Science studies the material world: what things are made of, how they work, what we can make them do. Those are important questions, but by definition science can’t tell us where matter itself came from, or why the material world exists in the first place. Across history, different cultures have offered their own answers to that “why”: pantheism, which identifies God with the world itself; forms of mysticism that treat the material world as something to escape; deism, which pictures a distant God who set the world going and walked away; materialism, which says matter just happened to arrange itself this way. Each of these gets something right, but none of them can explain why we exist, and several end up treating creation as either an accident or a problem to be escaped.

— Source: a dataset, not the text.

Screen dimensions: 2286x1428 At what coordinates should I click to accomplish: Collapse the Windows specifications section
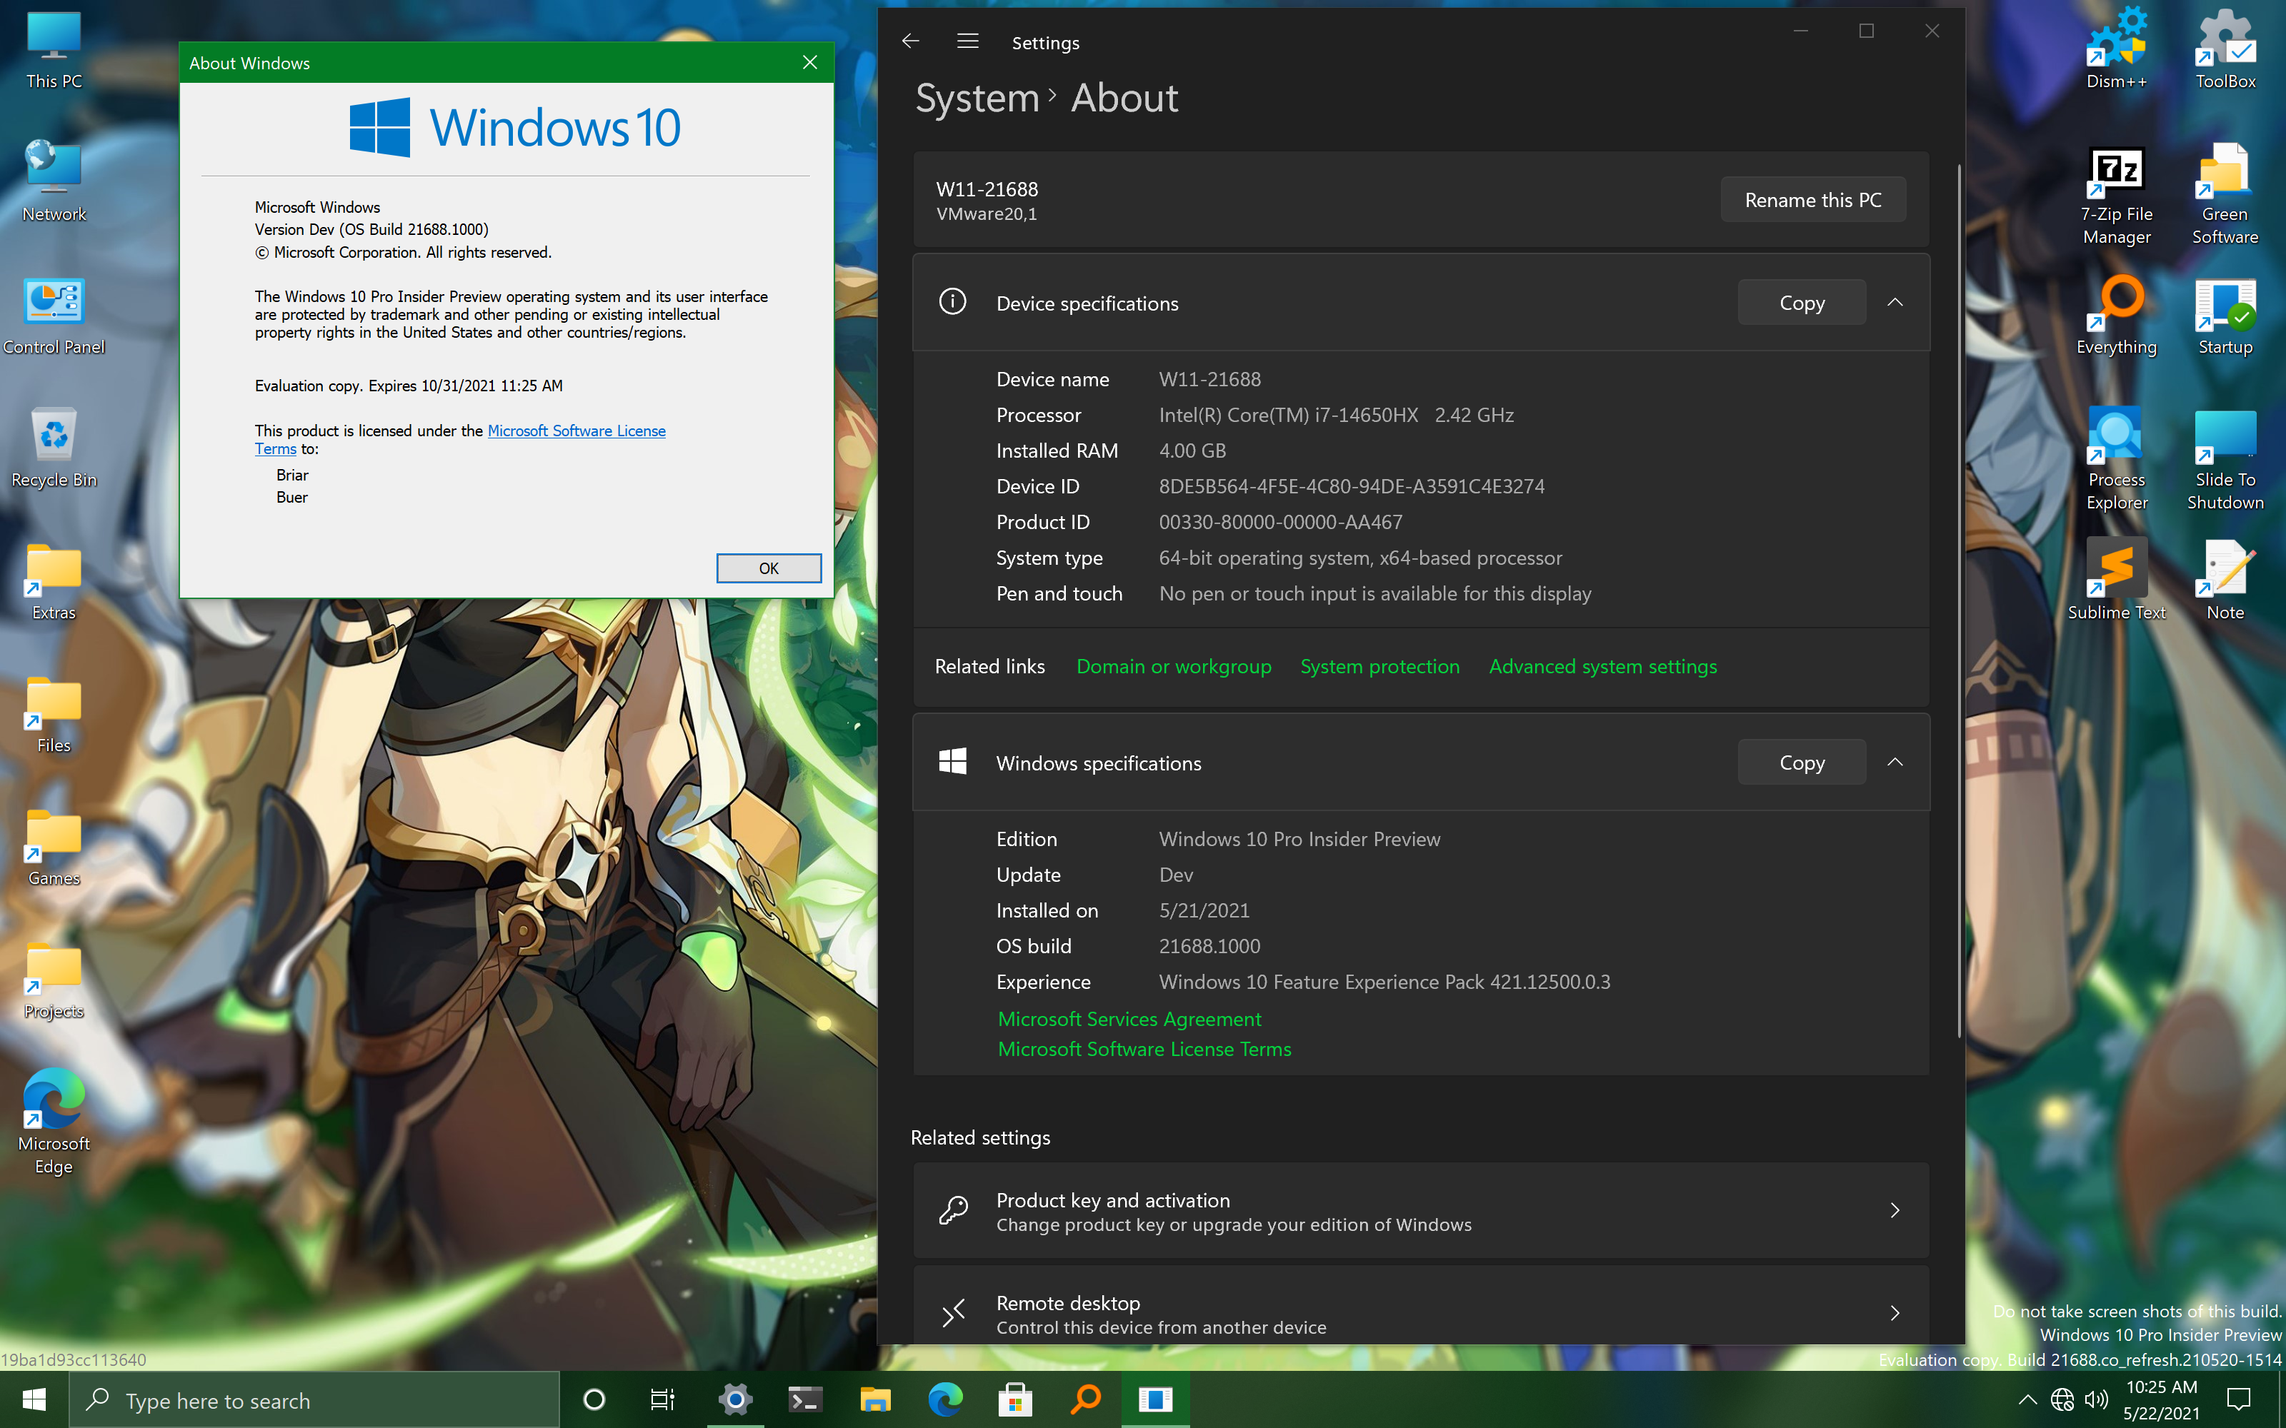[x=1895, y=762]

The Christian account is different. God exists outside the material world and created it deliberately, not by accident and not because He had to. “In the beginning, God created the heavens and the earth” (Genesis 1:1). Genesis shows God intentionally calling things into being (“Let there be light,” for example) and repeatedly declaring what He has made to be good. A God who creates on purpose has a purpose in mind, and the Catechism of the Catholic Church tells us what it is: Creation “is not the product of any necessity whatever, nor of blind fate or chance. We believe that it proceeds from God’s free will; he wanted to make his creatures share in his being, wisdom and goodness” (no. 295). As soon as God made human beings, He entered into relationship with them. He didn’t create us and walk away; He created us to know Him, to share in His glory, and to know the transcendent joy we were made for, which we call heaven.
God’s creation includes far more than the visible world. Before the material universe, God made beings of pure spirit (angels) who exist outside time and therefore, unlike us, made one complete and irreversible choice for or against God at the moment of their creation. The material world God made “good,” and He made it interdependent: nothing in creation is self-sufficient, and everything relies on everything else. Within that world, human beings hold a unique place. We’re not just complex animals, and we’re not angels trapped in bodies: we are body and soul, inseparably united, made in the image of God with an intellect and a will that set us apart from the rest of creation. The world was made for us, but we in turn were made to love and serve God and to offer creation back to Him.
Discussion questions
When it comes to talking about the world, what does religion have to offer that science doesn’t?
Can a Catholic believe in both God and evolution?
What makes human beings different from the rest of creation?
God calls all creation “good.” How does this combat the idea of dualism? How does this affect how you see yourself and your flaws?
The Catechism (no. 340) mentions that “no creature is self-sufficient. Creatures exist only in dependence on each other to complete each other in the service of each other.” How does this concept of “interdependence” affect how important it is to be “independent”?